Born in 1902, Monnig began acquiring meteorites in the 1930s after visiting collections held at the Smithsonian and other museums. It was an unusual hobby that necessitated both the acumen to distinguish meteorites from other rocks and the ability to travel, purchase, and transport his finds, which sometimes weighed several hundred pounds. Itinerant salesmen for his family’s stores carried brochures with his contact information and instructions for identifying meteorites. He placed ads in Texas and Oklahoma newspapers: Meteorites wanted. Generous prices. Often found by farmers plowing. Generally black-crusted or brown-crusted rocks heavy for their size. Readers wrote him about unusually heavy rocks they’d been using as paperweights and doorstops, inquiring what he’d pay. Throughout the ’30s, Monnig offered $1 per pound for verified meteorites, a significant sum during the Great Depression.
When the papers reported a fireball streaking through the sky, Monnig would travel to where it had been spotted, up to 300 miles from Fort Worth. Armed with a highway map, on which he’d draw a dot representing each farmhouse he visited, he interviewed eyewitnesses: In what direction did you first see the meteor? What angle did the meteor’s path make with the horizon? He logged their responses in voluminous reports: “J.W. Richmond, Borger … was 4 mi. south of town. Had just got up and stepped into kitchen to light stove; was attracted by ‘real white-bluish flash’ outside … 5:56 a.m. CST. Duration of flight 3 or 4 sec.”
When Monnig identified a likely fall site, he contacted the landowner, asking permission to search or requesting that the farmer write him about any finds.
With modern technology, finding fallen meteorites is much faster. Around 5 p.m. on Feb. 15, 2023, residents of McAllen in the Valley heard a loud boom and saw a bright light in the sky. Some called the police to report an explosion. A thousand-pound meteor had entered the atmosphere over Texas, much of it burning up as it streaked toward the ground.

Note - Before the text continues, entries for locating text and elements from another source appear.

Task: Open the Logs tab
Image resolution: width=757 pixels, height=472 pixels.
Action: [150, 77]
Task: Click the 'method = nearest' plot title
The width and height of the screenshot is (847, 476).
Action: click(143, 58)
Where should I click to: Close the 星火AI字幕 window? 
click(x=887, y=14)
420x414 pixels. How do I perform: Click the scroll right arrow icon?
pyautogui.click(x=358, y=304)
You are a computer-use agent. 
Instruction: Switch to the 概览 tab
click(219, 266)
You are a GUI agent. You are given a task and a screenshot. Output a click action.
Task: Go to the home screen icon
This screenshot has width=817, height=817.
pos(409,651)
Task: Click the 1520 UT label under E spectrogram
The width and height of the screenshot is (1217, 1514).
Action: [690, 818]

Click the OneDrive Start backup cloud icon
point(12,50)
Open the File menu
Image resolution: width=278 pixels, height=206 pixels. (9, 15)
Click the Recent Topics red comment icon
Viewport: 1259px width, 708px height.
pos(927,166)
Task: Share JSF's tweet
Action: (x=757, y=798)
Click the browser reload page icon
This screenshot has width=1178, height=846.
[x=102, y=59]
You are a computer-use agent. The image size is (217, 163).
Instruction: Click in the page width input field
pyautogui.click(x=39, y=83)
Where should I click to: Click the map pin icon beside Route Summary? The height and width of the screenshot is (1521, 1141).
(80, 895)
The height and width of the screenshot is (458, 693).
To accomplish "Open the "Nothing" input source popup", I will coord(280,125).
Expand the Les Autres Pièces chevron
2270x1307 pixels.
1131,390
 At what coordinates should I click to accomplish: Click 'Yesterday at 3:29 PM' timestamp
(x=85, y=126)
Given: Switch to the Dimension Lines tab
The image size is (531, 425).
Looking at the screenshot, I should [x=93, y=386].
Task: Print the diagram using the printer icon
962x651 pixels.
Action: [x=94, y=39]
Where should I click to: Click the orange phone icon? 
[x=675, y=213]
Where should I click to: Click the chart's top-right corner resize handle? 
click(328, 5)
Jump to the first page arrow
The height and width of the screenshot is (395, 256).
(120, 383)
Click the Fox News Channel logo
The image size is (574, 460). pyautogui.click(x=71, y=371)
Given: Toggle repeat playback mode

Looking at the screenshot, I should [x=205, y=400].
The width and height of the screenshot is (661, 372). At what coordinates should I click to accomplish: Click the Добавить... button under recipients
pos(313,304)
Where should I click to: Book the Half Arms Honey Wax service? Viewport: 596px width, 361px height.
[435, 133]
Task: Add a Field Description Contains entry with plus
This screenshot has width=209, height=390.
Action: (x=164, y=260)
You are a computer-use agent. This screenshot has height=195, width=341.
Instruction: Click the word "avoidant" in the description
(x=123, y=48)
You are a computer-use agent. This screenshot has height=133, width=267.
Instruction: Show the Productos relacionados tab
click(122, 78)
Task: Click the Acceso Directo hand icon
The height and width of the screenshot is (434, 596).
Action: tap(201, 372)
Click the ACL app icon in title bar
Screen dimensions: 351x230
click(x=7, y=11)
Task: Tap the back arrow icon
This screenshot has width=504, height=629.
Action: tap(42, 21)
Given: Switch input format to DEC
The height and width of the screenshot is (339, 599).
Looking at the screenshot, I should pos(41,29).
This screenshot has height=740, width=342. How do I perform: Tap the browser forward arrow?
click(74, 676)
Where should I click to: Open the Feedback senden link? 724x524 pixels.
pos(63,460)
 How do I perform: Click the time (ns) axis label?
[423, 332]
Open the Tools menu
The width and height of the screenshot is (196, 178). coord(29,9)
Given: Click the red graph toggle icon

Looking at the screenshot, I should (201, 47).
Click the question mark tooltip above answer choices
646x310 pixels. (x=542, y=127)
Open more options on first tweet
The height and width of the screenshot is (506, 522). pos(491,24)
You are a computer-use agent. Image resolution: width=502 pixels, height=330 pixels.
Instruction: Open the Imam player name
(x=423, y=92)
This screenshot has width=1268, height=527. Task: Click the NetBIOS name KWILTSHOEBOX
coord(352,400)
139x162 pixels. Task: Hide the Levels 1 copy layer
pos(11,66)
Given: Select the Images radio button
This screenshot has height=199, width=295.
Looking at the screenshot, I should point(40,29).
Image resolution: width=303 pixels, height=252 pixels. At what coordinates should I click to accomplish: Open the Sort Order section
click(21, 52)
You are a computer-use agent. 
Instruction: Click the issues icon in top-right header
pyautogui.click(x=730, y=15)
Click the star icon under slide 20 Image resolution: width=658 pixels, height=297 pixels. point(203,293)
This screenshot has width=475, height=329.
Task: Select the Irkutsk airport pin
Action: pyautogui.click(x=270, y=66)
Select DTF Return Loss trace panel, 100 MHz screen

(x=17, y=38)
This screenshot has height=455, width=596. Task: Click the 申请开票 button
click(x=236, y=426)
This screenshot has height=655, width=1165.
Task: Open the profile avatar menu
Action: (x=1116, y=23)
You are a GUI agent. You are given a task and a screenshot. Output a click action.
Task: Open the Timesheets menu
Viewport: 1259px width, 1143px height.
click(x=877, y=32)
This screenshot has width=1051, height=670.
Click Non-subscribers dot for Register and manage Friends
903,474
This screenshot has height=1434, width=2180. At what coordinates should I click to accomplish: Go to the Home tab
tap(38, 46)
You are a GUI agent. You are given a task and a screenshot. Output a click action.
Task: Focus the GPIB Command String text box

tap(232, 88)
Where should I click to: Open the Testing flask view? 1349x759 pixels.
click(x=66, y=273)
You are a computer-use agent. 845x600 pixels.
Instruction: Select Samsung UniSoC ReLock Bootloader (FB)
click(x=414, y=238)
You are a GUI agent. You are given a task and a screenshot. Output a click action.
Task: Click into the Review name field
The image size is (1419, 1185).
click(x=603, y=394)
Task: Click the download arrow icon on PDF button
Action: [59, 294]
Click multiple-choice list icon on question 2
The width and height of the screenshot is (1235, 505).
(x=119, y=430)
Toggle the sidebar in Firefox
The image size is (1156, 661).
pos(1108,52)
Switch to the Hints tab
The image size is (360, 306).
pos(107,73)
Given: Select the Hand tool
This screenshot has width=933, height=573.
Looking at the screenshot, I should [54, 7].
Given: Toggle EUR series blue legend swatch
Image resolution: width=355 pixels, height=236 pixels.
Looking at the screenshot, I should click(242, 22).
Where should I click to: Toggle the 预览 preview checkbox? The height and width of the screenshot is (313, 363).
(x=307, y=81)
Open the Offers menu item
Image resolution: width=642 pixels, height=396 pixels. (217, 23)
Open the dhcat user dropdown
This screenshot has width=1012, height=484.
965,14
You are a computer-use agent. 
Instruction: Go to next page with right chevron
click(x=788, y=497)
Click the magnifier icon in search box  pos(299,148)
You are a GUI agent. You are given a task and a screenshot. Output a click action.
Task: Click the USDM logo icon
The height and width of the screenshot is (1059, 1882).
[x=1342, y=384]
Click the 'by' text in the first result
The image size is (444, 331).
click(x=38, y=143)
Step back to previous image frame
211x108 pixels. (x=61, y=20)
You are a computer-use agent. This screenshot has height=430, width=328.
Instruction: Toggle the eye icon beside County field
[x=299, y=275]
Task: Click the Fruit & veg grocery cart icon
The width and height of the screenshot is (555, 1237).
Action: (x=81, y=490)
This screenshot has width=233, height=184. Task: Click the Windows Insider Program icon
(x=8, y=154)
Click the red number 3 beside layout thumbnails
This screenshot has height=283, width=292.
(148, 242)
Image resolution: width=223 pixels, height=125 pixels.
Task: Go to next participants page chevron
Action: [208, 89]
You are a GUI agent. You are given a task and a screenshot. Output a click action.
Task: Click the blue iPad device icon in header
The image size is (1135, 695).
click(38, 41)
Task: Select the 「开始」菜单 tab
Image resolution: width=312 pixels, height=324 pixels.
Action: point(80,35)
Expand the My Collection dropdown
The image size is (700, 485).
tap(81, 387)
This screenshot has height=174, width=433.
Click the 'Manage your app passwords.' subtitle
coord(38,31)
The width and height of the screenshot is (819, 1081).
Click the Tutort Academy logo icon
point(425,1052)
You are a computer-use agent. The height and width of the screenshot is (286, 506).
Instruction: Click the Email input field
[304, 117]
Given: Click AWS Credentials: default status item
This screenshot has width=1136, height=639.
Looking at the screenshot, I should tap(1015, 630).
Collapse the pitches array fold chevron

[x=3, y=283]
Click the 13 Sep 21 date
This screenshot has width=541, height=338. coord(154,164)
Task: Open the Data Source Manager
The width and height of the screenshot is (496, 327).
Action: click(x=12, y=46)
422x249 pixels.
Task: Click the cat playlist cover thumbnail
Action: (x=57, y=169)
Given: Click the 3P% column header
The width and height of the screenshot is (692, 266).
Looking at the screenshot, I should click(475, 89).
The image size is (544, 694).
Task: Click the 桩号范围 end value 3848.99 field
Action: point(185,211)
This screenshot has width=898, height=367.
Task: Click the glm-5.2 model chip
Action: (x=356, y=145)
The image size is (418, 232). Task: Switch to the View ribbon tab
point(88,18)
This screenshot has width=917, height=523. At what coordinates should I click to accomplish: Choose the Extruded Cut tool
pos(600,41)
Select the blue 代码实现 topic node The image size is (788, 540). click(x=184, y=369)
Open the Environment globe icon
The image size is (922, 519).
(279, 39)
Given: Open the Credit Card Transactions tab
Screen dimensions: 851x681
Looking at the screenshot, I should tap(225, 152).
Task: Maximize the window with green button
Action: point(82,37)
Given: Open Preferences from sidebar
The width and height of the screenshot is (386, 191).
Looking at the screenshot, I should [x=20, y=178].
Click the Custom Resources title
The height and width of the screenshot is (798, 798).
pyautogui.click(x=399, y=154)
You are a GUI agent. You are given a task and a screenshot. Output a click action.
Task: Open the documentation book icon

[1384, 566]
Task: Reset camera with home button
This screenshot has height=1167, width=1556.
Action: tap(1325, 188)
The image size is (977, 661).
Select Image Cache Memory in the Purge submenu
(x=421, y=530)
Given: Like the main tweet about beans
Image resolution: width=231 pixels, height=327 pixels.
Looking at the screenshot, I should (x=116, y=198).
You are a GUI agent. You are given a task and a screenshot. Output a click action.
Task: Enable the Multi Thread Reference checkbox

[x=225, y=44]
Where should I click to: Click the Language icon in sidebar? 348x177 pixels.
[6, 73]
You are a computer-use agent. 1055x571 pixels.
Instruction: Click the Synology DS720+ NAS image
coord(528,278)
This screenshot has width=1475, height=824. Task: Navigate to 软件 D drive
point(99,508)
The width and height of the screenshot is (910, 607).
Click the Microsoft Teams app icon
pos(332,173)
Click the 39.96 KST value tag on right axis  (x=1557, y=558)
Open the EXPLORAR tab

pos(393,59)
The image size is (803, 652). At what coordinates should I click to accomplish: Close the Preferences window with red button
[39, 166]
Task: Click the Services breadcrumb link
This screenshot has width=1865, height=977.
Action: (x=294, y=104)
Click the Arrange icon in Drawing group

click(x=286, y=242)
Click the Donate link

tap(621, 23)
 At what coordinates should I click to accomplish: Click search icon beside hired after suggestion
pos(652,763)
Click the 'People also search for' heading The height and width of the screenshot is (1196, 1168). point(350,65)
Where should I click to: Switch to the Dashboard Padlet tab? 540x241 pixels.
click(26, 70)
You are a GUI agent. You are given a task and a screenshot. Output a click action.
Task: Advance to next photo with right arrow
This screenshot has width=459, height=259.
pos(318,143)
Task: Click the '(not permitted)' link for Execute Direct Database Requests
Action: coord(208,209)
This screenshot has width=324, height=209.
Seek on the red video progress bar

That night, Fort Worth-based attorney, geologist, and meteorite collector Phil Mani was contacted by a colleague at NASA who had used Doppler radar data to determine that the remnants of the meteor had landed in Starr County near the community of El Sauz. Mani checked county records and realized that, by sheer luck, he knew the landowner. Soon, Mani and a small team from NASA and Rice University were on the ground, combing the mesquite-covered terrain. Within hours, they had found the first pieces, the stones’ blackened crust vivid against the light-colored soil.
Meteorite hunts are urgent business. Rain, dew, and even fog can cause the iron in meteorites to oxidize, making it more difficult for researchers to glean data about their composition. The specimen from La Villa that Monnig identified had oxidized significantly during the years it had spent buried in the field and then exposed to the elements.
Mani and the team sent a sample of the El Sauz meteorite to the TCU collection, which has expanded significantly from the 400 specimens Monnig donated to the university in his later years. Today, the collection comprises around 2,500 specimens, and the gallery showcases a revealing segment of the cosmos. “I feel like every day I’m living out his wishes for what he left us,” Mayne says.